Montgomery lived in Craig, Colorado for seven years before deciding to relocate to Grand Junction where there are more services available at the Grand Junction Veterans Administration (VA) Medical Center. While residing in Craig, he said he’d have to drive three hours one-way for the mental health and substance abuse treatment he needed. 

Montgomery received help from the VA’s Mesa Center For Recovery substance abuse program. He was also treated for post-traumatic-stress-disorder at Fort Harrison VA Medical Center in Montana.

“The VA here was amazing for me,” Montgomery said. “I was in a bad place at the time.”

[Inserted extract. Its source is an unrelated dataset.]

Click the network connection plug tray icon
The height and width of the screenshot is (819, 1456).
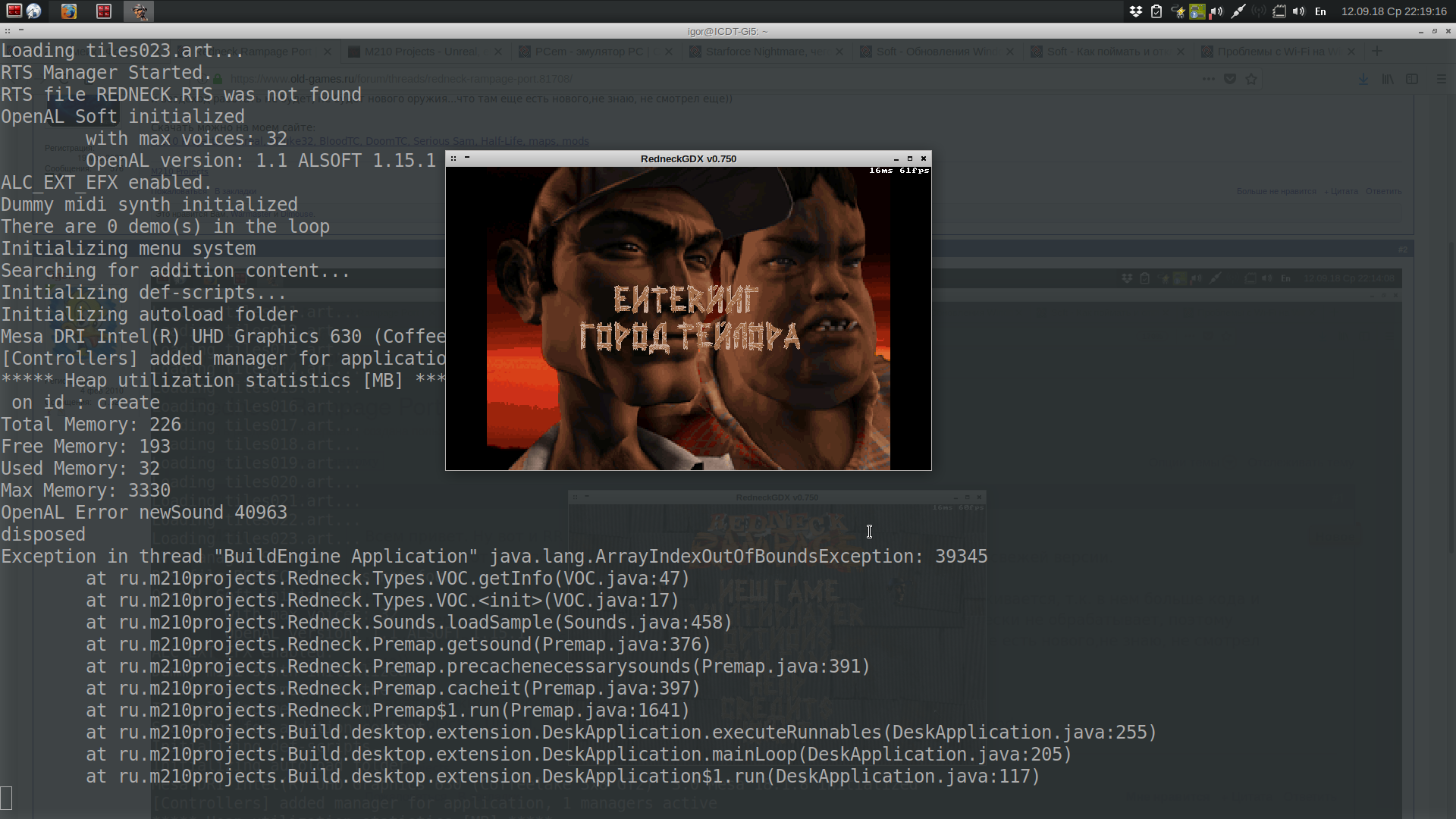(x=1238, y=11)
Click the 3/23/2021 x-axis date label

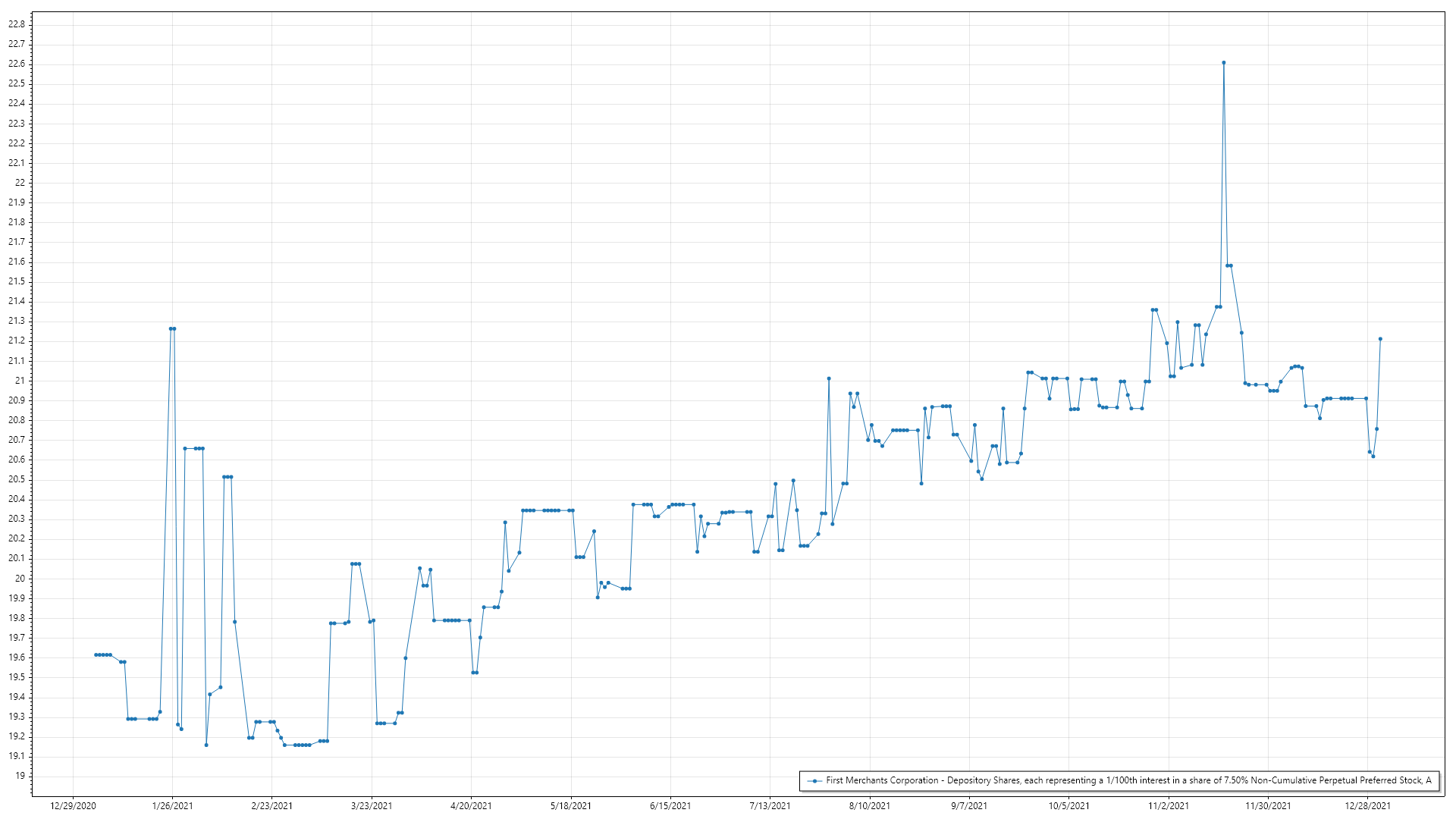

Brigadier General Laura Clellan, the 44th Adjutant General appointed by Colorado Gov. Jared Polis, attended the ceremony. Before presenting the Purple Heart to Montgomery, Clellan thanked U.S. Congresswoman Lauren Boebert (R-CO) – also in attendance – for her efforts in securing the Purple Heart for Montgomery.

“A Purple Heart means the service member has sustained injuries,” Clellan said. “The fact it took 15 years for William Montgomery, a highly dedicated soldier, should give us pause.

“William Montgomery is a model soldier, and a great American,” and the Purple Heart should have been given to him sooner, she said.

When Montgomery asked other elected officials to look at his file to see if his case was worthy of the medal, he received little response, he said. However, soon after contacting Rep. Boebert, he received a call telling him that his case had been approved.

“I had to listen three times,” in disbelief after waiting 15 years, Montgomery said. 

“When he contacted my office, we looked into it,” Boebert said. “He’d had two denials when he contacted our office. We inquired on his behalf. Within two months we got a response – typically it takes a year.

“William Montgomery faced unimaginable challenges to protect the freedom we all hold dear,” said Boebert, during the ceremony. “William is a shining example for all Americans. He put everything on the line for our nation. It’s my honor to present him with this certificate of recognition and a flag. We offer these gestures as a token of our appreciation. We thank you for your service, unwavering dedication to preserve our freedom.”

This is the second Purple Heart that Boebert has helped secure for a wounded veteran. In June, Mesa County Veterans Services Officer Lee Anthony contacted Boebert’s office asking for her help for U.S. Marine staff Sgt. Jerry Harris, who was wounded in 1968 during the Vietnam War by an artillery blast that killed two other Marines.

Montgomery enlisted in the U.S. Army as a Cavalry Scout in 1997, after graduating from high school in Spring Creek, Nevada. He reenlisted in the Army Reserves, trained as a Drill Sergeant with the 95th Infantry Division and served in Operation Enduring Freedom in Oklahoma. He extended his service for a second tour. 

Montgomery was given the Purple Heart medal for injuries he sustained June 24, 2008, while serving in Iraq in support of Operation Iraqi Freedom.

Brigadier General Laura Clellan pins a Purple Heart medal onto U.S. Army Sergeant First Class William Montgomery, while Rep. Lauren Boebert looks on. Photo: Sharon Sullivan

After the ceremony, Boebert was asked if she continues to support Republican Sen. Tommy Tuberville, of Alabama, who has blocked hundreds of military promotions to protest the Defense Department’s abortion policy.

“Sen. Tuberville has some righteous reasons; You should look into those reasons and you’ll understand more,” Boebert responded, defending his ongoing hold which, at over nine months, is drawing criticism from Republicans as well as Democrats.

Veterans’ healthcare has long been an important issue in the Third Congressional District, but it’s become more prominent politically over the last year and half, ever since Boebert’s vote against the PACT Act in March 2022. The bill, which expanded health care and disability compensation for veterans who became ill after exposure to toxic burn pits while serving overseas, became law last August.

Boebert joined 87 Republicans in voting against the bill, citing its price tag and concerns it would add to a case backlog for those already in the Veterans Affairs system, according to the Washington Examiner. Boebert’s Democratic opponent Adam Frisch, and others, like the left-leaning group Rocky Mountain Values (RMV), have criticized the congresswoman for her vote, with RMV running ads about the issue this past summer.